*Provided data*.

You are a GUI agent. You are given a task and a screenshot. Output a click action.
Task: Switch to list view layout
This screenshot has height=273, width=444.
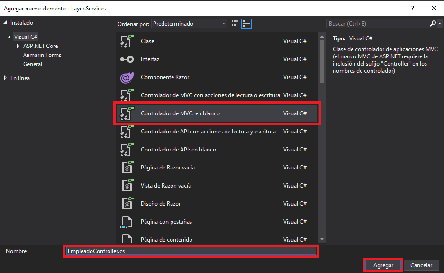246,24
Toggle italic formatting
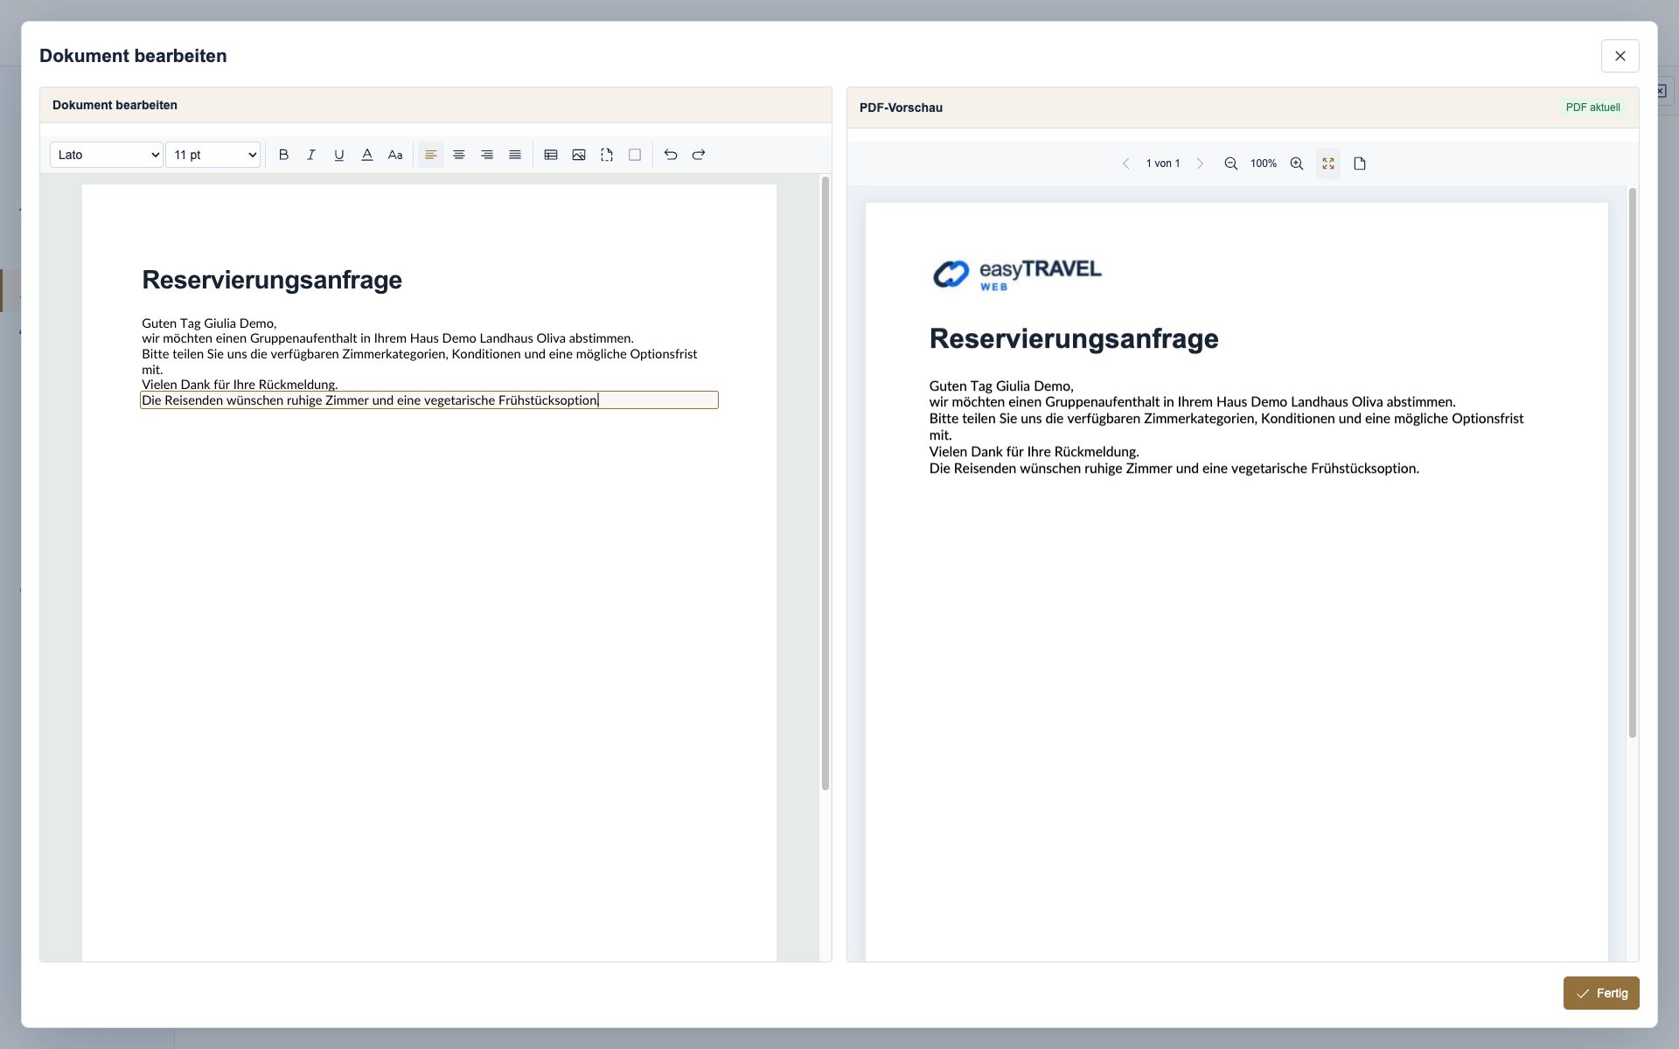 click(311, 155)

*Problem statement*. Please print each record above again exactly, but omit any pictures.

*Expected answer*.
You are a GUI agent. You are given a task and a screenshot. Output a click action.
Task: Switch to list view layout
This screenshot has height=273, width=444.
246,24
Toggle italic formatting
 click(311, 155)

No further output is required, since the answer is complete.